The $54,000 Okafor House — Rare Stock in a Quiet Garage Office

The Okafor house, worth roughly $54,000, carries most of its quiet story inside the garage. The small office built between the shelves once managed an online resale business. Now the shelves remain filled with unsold stock, each box sealed and waiting for orders that never returned.
Chinedu Okafor, Online Reseller
Chinedu Okafor, born 1985 in Lagos, ran a small online electronics resale operation from home. Eight details reveal his routine: a roll of shipping labels beside the printer; a digital postal scale; a bundle of padded envelopes; a notebook listing product batches; a pair of box cutters; a stack of printed customer invoices; a plastic jar of loose coins; and a large marker used to label stock across shipping cartons.

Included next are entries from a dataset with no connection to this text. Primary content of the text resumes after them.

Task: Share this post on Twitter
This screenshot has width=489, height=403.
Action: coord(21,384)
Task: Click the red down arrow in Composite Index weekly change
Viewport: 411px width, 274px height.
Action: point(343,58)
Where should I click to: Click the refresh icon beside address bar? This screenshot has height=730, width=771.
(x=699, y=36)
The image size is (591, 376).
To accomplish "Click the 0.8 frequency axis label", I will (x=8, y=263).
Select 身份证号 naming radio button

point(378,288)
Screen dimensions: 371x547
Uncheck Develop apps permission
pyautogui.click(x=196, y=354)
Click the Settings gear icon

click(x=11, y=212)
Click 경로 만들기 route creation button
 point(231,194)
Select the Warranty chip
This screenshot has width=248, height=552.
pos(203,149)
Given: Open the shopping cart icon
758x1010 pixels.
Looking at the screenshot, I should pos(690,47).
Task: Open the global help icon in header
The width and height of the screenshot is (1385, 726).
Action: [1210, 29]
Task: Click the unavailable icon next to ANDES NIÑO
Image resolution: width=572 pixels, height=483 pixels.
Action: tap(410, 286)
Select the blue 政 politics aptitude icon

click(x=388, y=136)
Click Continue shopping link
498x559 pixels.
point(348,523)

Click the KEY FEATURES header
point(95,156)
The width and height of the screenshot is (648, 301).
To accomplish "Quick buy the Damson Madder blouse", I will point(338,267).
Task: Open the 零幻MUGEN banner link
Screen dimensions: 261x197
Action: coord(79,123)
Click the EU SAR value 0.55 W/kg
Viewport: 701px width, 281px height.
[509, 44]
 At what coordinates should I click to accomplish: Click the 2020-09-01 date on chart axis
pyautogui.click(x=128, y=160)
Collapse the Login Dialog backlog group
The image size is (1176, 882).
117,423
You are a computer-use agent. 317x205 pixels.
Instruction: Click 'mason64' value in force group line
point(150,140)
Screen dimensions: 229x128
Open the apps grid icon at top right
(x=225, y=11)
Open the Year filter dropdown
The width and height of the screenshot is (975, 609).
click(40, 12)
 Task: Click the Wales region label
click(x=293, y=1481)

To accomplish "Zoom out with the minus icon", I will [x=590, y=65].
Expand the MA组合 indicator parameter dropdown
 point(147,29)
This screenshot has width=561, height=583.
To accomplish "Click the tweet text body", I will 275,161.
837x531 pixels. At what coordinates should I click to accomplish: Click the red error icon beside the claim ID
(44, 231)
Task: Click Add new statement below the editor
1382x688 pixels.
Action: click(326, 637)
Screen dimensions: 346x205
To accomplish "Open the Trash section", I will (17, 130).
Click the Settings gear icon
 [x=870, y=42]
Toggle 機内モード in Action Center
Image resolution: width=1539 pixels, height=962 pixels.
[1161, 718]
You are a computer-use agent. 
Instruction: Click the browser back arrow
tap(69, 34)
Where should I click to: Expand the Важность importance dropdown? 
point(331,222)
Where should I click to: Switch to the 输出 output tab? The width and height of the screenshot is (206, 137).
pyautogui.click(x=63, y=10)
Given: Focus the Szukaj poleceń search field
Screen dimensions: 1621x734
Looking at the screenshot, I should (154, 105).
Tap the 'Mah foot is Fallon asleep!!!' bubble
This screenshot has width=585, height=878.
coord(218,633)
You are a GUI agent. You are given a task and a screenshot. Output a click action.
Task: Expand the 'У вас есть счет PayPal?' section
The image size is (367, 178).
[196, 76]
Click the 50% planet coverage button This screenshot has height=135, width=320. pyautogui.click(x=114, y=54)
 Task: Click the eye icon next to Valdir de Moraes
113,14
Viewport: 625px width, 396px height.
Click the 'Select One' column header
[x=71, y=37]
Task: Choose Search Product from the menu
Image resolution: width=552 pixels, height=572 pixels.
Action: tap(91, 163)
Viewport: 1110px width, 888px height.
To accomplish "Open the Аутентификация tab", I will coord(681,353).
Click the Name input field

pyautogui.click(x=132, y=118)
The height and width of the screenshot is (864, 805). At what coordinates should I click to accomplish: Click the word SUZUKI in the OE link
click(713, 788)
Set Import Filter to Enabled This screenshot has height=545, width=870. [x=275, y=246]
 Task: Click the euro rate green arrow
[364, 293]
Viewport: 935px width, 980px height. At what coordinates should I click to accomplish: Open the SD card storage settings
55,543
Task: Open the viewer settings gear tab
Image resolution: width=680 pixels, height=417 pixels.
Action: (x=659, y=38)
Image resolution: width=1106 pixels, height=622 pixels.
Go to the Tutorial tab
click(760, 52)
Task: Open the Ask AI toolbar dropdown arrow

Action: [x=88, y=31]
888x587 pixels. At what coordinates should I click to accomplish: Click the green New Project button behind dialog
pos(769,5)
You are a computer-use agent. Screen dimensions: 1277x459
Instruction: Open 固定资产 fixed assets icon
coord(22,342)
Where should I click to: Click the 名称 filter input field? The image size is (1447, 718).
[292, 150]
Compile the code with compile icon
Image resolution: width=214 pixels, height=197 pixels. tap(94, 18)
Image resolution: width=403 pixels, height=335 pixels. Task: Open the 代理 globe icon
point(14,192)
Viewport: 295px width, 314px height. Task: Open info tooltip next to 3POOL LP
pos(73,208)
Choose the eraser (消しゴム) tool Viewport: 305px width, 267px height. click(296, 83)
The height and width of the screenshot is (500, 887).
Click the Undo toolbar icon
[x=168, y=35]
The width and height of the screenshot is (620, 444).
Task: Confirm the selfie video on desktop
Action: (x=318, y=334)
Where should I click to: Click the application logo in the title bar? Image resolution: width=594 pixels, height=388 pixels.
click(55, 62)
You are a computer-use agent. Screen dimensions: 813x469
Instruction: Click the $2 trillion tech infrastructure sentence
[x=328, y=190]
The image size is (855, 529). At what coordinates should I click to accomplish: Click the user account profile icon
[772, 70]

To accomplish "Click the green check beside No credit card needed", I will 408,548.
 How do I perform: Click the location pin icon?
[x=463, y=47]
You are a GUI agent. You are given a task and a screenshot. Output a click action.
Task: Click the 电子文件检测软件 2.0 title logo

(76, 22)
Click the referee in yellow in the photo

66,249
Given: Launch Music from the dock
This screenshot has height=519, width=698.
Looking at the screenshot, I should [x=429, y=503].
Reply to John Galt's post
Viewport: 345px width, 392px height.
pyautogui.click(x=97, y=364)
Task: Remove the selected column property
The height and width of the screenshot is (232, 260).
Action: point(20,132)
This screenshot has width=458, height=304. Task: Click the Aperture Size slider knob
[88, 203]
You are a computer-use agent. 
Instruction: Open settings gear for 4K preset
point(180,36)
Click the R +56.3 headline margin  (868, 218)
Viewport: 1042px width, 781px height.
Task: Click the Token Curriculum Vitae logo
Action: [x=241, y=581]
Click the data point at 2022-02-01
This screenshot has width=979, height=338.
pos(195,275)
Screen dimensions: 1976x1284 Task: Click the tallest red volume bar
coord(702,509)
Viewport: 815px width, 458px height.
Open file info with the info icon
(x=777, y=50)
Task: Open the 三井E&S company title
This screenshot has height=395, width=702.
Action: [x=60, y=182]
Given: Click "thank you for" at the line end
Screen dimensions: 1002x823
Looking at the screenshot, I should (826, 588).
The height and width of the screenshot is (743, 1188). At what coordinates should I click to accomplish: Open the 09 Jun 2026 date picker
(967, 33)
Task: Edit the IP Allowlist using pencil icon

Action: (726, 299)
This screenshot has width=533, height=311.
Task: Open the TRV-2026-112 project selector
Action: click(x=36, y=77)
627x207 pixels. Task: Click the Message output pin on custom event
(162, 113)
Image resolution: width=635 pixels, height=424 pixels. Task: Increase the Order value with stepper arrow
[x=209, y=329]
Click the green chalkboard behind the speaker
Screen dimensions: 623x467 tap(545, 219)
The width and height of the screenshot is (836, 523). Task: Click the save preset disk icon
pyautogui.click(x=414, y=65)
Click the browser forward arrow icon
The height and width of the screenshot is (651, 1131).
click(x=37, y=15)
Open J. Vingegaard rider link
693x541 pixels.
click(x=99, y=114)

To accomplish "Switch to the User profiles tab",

Each evening he worked from the folding desk, scanning barcodes and preparing packages. Boxes moved from shelf to desk, then to the doorway for courier pickup. The garage office shows careful habits—products arranged by type, quantities listed clearly, and notes pinned to the whiteboard.
Shipments Interrupted
A courier strike halted deliveries for several weeks. Orders slowed, then stopped entirely. Without shipments, payments stalled. The whiteboard still lists quantities of stock ready for dispatch, but the numbers were never erased.
Back in the garage office, the shelves remain lined with sealed cartons of stock. None were moved after the final order confirmation printed from the receipt machine.
The house stays modest and quiet, the garage office intact, the small business frozen between shelves of unsold goods and the silence of halted deliveries.